The Market Doesn't Know the Answer — It Is the Question

A stock price isn't a verdict on what a company is worth; it's a live argument between thousands of people who disagree.

The Idea

Price discovery is the process by which a market arrives at the price of an asset — not by calculating some objective value, but by continuously aggregating the beliefs, guesses, fears, and information of everyone trading at that moment. The result is less like a measurement and more like a vote, except the voters all have different amounts of information, different time horizons, and different stakes in the outcome. What's genuinely surprising about this is how much it relies on disagreement. If every buyer and seller agreed on what a share was worth, there would be no trade. Every transaction happens precisely because one party thinks the price is too low and the other thinks it's too high — or at least fair enough to exit. The price you see on a screen is the temporary resolution of that conflict.

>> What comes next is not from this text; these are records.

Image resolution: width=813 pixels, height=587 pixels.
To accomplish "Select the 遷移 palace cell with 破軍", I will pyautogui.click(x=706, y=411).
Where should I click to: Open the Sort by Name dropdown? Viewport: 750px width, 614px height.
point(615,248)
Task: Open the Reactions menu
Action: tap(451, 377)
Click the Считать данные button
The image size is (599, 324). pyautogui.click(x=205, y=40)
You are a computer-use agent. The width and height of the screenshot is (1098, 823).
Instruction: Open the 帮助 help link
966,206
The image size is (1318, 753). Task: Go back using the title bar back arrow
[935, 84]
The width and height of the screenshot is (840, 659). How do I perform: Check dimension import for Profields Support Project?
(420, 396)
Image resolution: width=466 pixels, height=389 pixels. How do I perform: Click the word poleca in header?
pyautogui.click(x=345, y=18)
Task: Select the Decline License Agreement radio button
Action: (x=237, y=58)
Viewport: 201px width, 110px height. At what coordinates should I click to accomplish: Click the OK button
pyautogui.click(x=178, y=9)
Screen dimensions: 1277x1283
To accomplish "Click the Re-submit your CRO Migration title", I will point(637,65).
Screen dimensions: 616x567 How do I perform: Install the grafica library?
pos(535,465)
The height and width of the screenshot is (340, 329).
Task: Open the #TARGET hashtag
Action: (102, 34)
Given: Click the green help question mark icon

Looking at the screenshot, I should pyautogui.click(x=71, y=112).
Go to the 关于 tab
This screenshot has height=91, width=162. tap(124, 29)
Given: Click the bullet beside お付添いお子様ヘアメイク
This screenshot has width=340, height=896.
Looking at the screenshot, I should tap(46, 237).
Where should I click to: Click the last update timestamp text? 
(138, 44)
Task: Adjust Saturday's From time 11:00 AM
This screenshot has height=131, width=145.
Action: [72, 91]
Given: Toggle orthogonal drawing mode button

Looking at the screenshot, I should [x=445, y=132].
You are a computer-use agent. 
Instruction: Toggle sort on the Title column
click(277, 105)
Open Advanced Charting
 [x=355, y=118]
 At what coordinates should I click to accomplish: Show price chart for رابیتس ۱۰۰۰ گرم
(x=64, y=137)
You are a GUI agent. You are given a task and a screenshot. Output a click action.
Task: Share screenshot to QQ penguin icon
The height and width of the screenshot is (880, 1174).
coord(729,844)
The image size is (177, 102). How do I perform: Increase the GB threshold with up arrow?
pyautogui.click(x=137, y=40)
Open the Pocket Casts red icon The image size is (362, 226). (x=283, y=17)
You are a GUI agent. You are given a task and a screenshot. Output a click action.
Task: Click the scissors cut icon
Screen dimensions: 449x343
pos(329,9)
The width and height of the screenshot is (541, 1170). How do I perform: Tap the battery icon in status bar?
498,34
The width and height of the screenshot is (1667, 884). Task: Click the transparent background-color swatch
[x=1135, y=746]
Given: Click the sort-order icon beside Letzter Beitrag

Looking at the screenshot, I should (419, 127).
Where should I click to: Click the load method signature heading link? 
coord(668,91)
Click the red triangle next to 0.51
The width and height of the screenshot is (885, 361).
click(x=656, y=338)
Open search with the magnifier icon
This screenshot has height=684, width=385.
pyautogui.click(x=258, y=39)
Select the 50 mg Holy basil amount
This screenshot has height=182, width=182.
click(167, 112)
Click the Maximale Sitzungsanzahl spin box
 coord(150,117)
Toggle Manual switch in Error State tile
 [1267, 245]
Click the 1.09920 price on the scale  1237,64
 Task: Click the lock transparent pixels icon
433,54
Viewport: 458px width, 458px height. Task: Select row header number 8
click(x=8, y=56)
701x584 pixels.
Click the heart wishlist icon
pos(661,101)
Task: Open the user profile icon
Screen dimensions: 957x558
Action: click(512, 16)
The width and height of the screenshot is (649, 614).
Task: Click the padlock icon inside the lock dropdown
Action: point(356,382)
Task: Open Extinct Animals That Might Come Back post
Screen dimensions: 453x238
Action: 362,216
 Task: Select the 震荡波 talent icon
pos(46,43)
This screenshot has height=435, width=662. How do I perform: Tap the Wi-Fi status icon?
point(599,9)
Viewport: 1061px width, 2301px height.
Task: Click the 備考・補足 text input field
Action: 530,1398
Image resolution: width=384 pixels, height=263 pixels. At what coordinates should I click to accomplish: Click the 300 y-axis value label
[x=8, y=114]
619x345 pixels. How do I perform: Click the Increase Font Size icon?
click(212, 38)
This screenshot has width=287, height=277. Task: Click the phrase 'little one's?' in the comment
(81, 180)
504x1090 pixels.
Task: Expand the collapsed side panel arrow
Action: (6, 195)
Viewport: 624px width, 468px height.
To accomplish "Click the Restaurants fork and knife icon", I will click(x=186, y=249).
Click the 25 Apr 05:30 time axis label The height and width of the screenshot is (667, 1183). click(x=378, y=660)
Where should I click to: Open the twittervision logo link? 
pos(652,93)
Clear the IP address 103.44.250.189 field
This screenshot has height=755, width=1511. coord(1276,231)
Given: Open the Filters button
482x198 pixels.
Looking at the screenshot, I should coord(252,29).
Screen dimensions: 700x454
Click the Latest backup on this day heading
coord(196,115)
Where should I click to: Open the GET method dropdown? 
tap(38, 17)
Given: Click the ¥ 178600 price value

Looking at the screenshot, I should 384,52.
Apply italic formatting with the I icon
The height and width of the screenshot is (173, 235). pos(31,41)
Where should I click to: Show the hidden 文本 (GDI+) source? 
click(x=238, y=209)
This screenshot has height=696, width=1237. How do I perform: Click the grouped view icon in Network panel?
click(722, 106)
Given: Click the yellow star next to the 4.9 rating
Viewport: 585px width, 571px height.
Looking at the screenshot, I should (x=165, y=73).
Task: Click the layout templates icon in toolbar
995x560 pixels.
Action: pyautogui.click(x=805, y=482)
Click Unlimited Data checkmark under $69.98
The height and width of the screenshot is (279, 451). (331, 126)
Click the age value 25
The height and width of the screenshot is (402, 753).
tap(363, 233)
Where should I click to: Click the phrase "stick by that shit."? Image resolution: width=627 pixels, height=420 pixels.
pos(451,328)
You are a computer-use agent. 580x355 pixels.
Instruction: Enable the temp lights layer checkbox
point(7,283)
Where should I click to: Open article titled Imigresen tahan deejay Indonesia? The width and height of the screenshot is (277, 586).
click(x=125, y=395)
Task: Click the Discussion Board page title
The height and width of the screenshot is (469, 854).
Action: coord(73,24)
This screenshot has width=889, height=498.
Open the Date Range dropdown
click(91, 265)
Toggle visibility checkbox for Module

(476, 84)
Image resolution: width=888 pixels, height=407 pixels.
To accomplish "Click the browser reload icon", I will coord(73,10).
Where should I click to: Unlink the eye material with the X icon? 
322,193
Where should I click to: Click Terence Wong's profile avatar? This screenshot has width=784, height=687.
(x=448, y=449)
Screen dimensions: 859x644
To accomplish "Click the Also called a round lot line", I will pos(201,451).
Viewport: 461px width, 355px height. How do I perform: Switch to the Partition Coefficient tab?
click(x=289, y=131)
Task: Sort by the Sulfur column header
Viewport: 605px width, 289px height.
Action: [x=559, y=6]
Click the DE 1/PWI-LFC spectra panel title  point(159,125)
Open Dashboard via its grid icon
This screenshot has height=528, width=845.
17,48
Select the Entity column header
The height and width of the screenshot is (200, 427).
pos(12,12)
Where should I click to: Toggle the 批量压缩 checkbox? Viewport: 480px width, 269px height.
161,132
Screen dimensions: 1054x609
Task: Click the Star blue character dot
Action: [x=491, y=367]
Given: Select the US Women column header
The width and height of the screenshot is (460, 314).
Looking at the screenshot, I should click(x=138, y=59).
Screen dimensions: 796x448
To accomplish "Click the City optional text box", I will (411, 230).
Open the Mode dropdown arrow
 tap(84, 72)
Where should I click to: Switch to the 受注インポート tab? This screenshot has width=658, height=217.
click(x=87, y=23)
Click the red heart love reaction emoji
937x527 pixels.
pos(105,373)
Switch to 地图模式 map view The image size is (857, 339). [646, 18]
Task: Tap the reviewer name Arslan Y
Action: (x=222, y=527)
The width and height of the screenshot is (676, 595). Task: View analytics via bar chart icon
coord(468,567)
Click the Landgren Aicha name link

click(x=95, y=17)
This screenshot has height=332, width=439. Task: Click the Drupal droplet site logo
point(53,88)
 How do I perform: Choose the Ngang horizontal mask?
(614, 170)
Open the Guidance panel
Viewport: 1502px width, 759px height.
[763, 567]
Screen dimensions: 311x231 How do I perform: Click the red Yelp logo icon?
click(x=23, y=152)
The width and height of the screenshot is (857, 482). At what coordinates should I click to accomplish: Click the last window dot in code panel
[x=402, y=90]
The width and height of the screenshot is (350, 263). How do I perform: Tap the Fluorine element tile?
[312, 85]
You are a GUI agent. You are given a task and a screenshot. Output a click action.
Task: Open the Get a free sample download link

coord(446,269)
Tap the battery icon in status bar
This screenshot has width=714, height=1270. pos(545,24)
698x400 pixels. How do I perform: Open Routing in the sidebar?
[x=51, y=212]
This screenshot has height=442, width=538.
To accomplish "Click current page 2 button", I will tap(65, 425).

This is why markets can be extraordinarily efficient at processing public information — millions of participants are effectively running parallel analyses — and yet also spectacularly wrong in ways that persist for years. Price discovery works beautifully when participants have diverse, independent views. It breaks down when everyone starts watching each other rather than the underlying reality. At that point, the market stops discovering value and starts manufacturing it, with prices rising simply because people expect prices to rise. The mechanism that makes markets smart is exactly the same one that makes them occasionally, catastrophically stupid.

In the World

In January 2021, a struggling video game retailer called GameStop became the most vivid stress test of price discovery in a generation. Its shares had been heavily shorted by professional hedge funds — bets that the price would fall. A community of retail investors on the forum Reddit's WallStreetBets noticed this and began coordinating to buy the stock en masse, not primarily because they believed in GameStop's business prospects, but to force the price up and inflict losses on the short-sellers. At its peak, GameStop's share price rose over 1,700% in a matter of weeks. The 'price' being discovered had almost nothing to do with the company's revenues, assets, or future earnings. It was tracking something else entirely: the intensity of a social movement, the cost of a short squeeze, the viral momentum of a meme. What this revealed is that price discovery is always a reflection of what the market is actually paying attention to — and that isn't always the same as the underlying business. For a few weeks, GameStop's price was discovering sentiment, solidarity, and the mechanics of options markets rather than anything intrinsic to the company. Professional investors lost billions. The episode didn't break the theory of price discovery; it illustrated its most uncomfortable implication — that 'the market' has no agenda of its own, only the aggregate of whatever its participants happen to care about right now.

Why It Matters

Understanding price discovery changes how you interpret financial news. When a company's share price falls sharply after a solid earnings report, the instinct is to assume something is wrong. But often the price was already anticipating good news — it had 'discovered' the expectation, and when reality merely matched it, the argument shifted. Prices move on the delta between expectation and reality, not on reality alone. This matters practically if you ever invest, because it reframes the question. It's not enough to ask whether a company is good — you have to ask whether it's better than what the current price implies people already believe. That's a much harder question, and it's why even people who correctly identify excellent businesses often find that the market already knew. More broadly, price discovery is a reminder that markets are social systems, not calculators. They run on human attention, and human attention is finite, uneven, and easily hijacked. Knowing this doesn't make markets useless — their ability to aggregate dispersed information remains remarkable — but it does mean treating any single price with a degree of interpretive humility.

A Question to Ponder

If a price is just the point where disagreement temporarily resolves, what does it mean for a market to be 'right' about something?